EXTRAIT DE PAGE
Chroniques

par bertrand bolognesi

Siegfried
opéra de Richard Wagner

Bayreuther Festspiele / Festspielhaus, Bayreuth
- 13 août 2022
Très décevant SIEGFRIED par Valentin Schwarz au Festival de Bayreuth 2022...
© bayreuther festspiele | enrico nawrath

L’urgence définit une nouvelle fois, à juste titre, les premières mesures de Siegfried sous la baguette de Cornelius Meister, avec un premier acte où, comme jamais, la fosse flamboie. À la tête du Festspielorchester, le jeune chef hanovrien, aujourd’hui en poste à l’Opéra de Stuttgart, sert admirablement l’action, conjuguant une musicalité raffinée à un grand sens du théâtre, tout en s’évertuant à révéler ce que la partition contient de plus audacieux. On aura trop peu dit si l’on s’en tient à ses choix de tempi, proprement échevelés parfois, toujours justifiés pourtant, car encore est-ce dans la ciselure des timbres, le dessin des contrastes et une inventivité de chaque instant qu’agit et brille l’orchestre, non sans s’autoriser aussi la poésie, celle des nuits de fièvre, démesurée.

DONNÉES FOURNIES
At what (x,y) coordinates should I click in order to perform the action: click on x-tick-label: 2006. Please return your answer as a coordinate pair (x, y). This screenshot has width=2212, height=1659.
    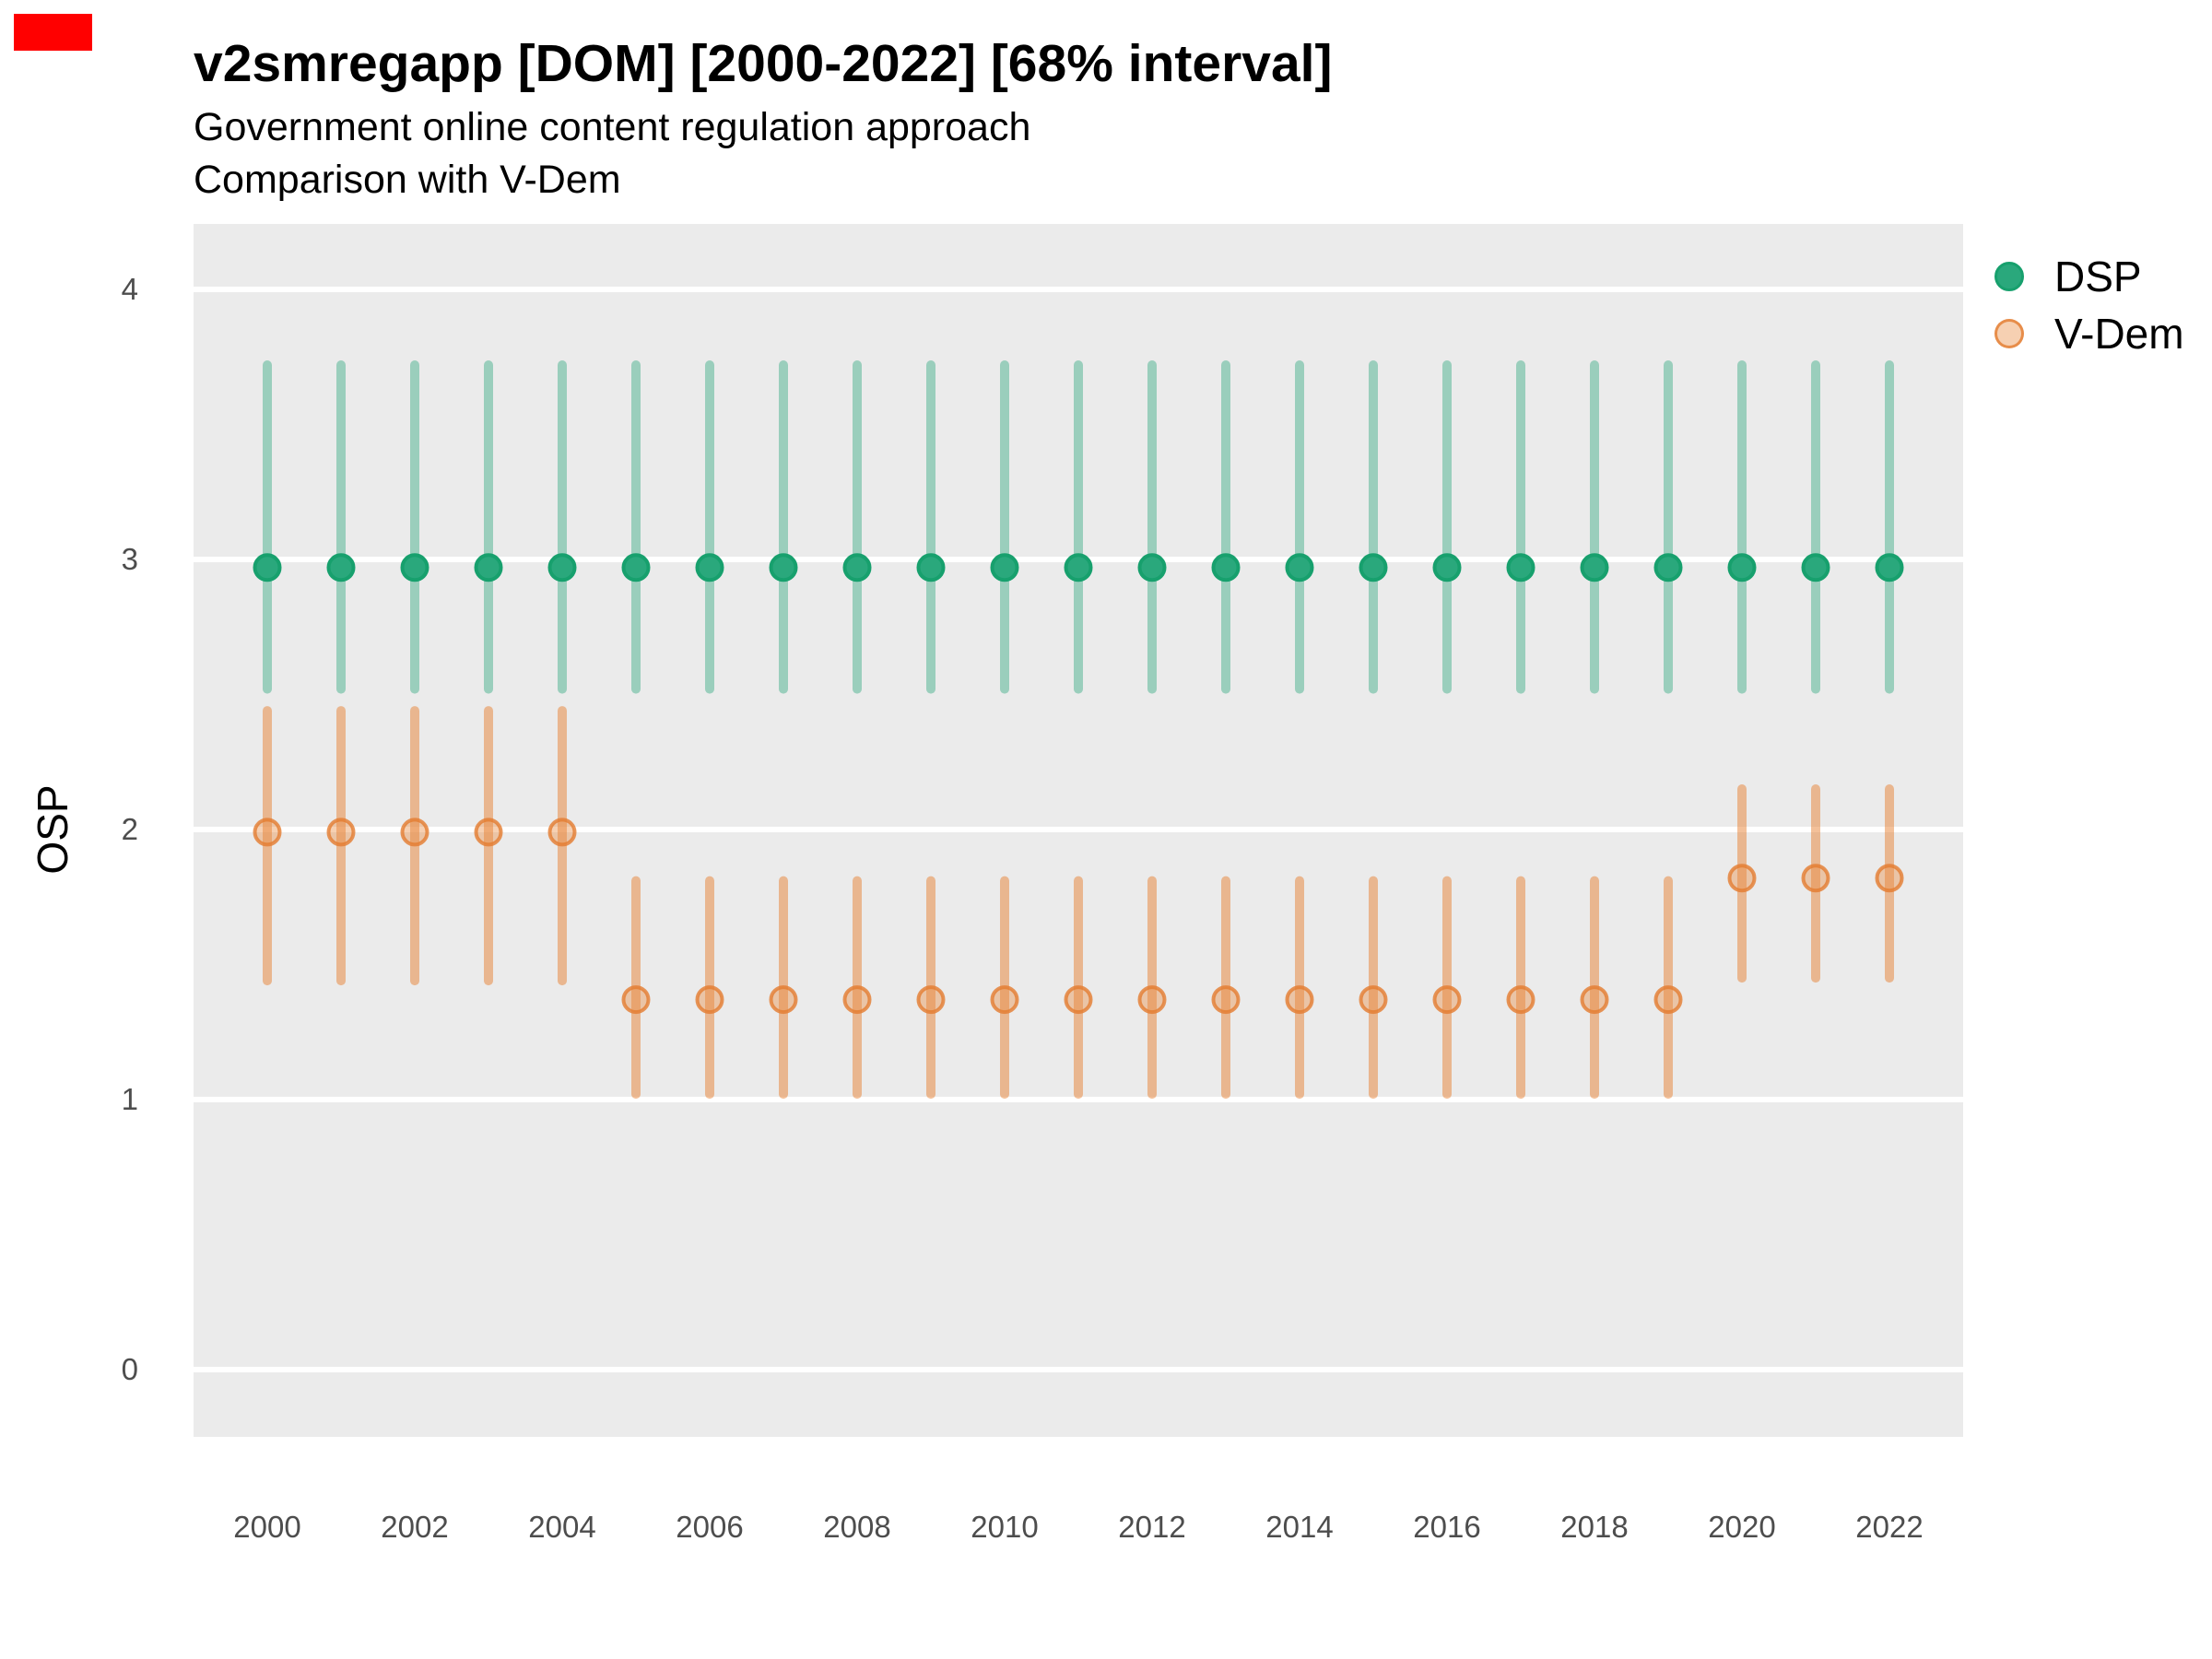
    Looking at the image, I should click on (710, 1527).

--

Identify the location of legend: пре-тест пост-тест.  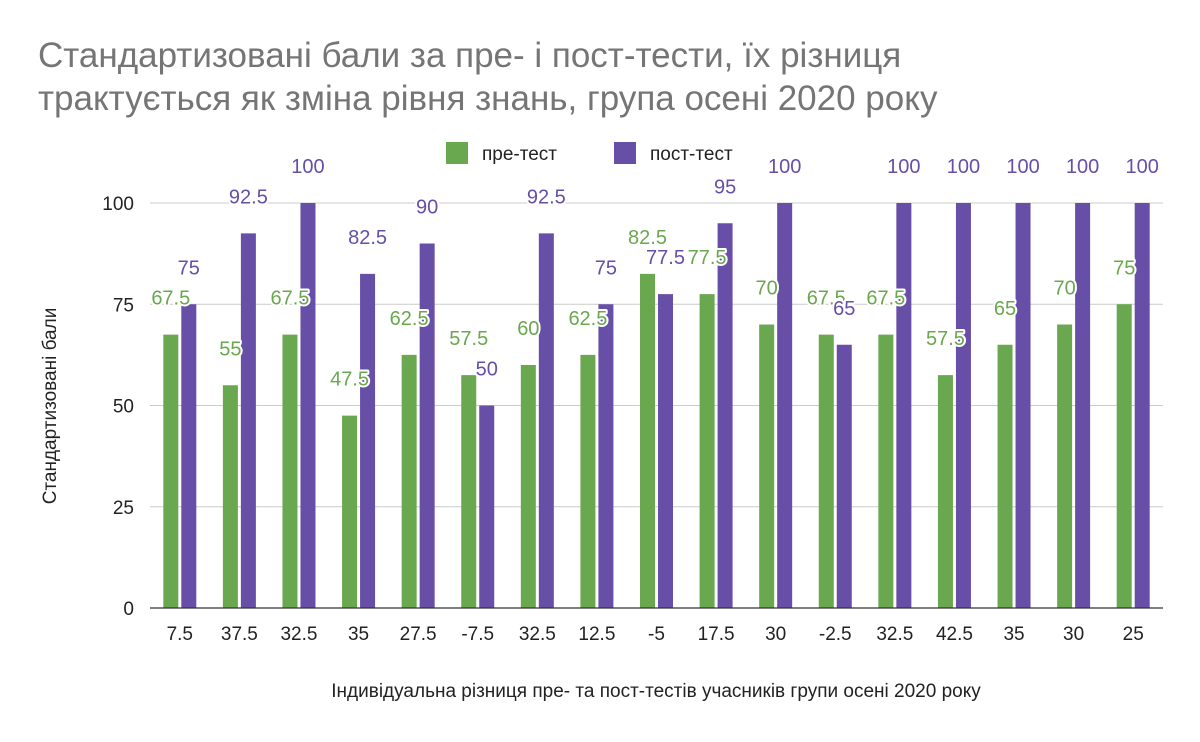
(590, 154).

OBJECTIF VISÉ
Pouvez-vous recopier mot pour mot le passage de la chronique sur Siegfried qui commence par « L’urgence définit une » et se poursuit jusqu'à « de fièvre, démesurée. » ? Les lignes constituent un matériau indépendant de la chronique.

RÉPONSE
L’urgence définit une nouvelle fois, à juste titre, les premières mesures de Siegfried sous la baguette de Cornelius Meister, avec un premier acte où, comme jamais, la fosse flamboie. À la tête du Festspielorchester, le jeune chef hanovrien, aujourd’hui en poste à l’Opéra de Stuttgart, sert admirablement l’action, conjuguant une musicalité raffinée à un grand sens du théâtre, tout en s’évertuant à révéler ce que la partition contient de plus audacieux. On aura trop peu dit si l’on s’en tient à ses choix de tempi, proprement échevelés parfois, toujours justifiés pourtant, car encore est-ce dans la ciselure des timbres, le dessin des contrastes et une inventivité de chaque instant qu’agit et brille l’orchestre, non sans s’autoriser aussi la poésie, celle des nuits de fièvre, démesurée.